We then asked if Ashley could list his top 10 super foods! He prefers to think of “super diets”! The greater the number & variety of colourful fruit, veg, herbs & spices the better! The wider the range, the less chance of missing out on any particular vital nutrients. The USA advocates “8 a day” compared to the “5 a day” in the UK. The Eatwell Plate includes a predominance of plant based foods amongst the 5 food groups. Caution should be taken against mega-dosing with dietary supplements & vitamins – excess of these can be harmful (eg. Diarrhoea with excess vitamin C, & pro-oxidant effects of excess anti-oxidants taken during chemo).
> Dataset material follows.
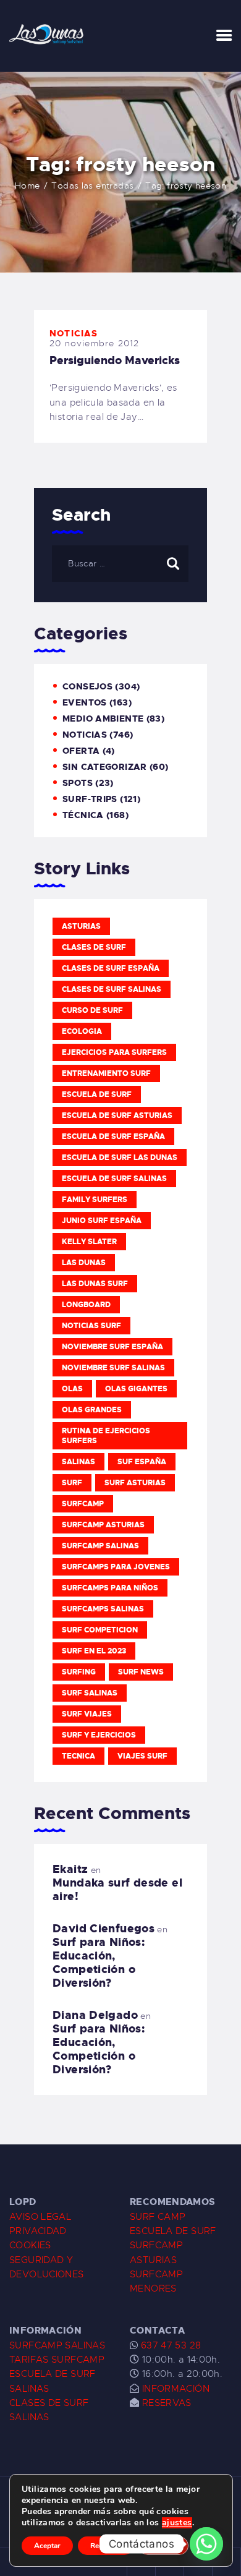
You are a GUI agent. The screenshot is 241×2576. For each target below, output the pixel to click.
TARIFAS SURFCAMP (56, 2359)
Finally we touched on current developments in improving nutritional care for cancer patients at DCH – there is now a Nutritional Link Nurse forming part of the nursing team on each ward, who can help if anyone is found to have particular problems. In addition, DCH is a pilot site testing out a new national Holistic Needs Assessment tool, whereby newly referred patients complete an electronic questionnaire covering any concerns related to their cancer, prior to seeing their oncologist or surgeon, in order that potential problems (including dietary concerns) can be flagged up at the outset & be included in care planning.

Two further points which were discussed & need to be mentioned:-

Firstly, it is possible for patients to self-refer to the Dietician service, although ideally this should be done by the patient’s GP or hospital specialist or oncology team.

Secondly, we stressed the point that every cancer patient should be offered an opportunity to discuss individual dietary needs, especially following treatment when the agenda shifts to one of keeping well & reducing the chance of relapse. Ashley agreed that long-term survivorship needed to be addressed in more detail. It is noteworthy that as part of the national Survivorship initiative, a Dorset-wide collaboration between DCH and Bournemouth Hospital and University had recently delivered Nutrition Master classes for a range of healthcare professionals. The aim being to raise confidence, awareness and knowledge of frontline staff so they can better support their patients with sound evidenced-based dietary advice.

Throughout the afternoon, Ashley very patiently listened to our concerns & answered our questions. We are very grateful for his input & hope we did not give him too much of a hard time!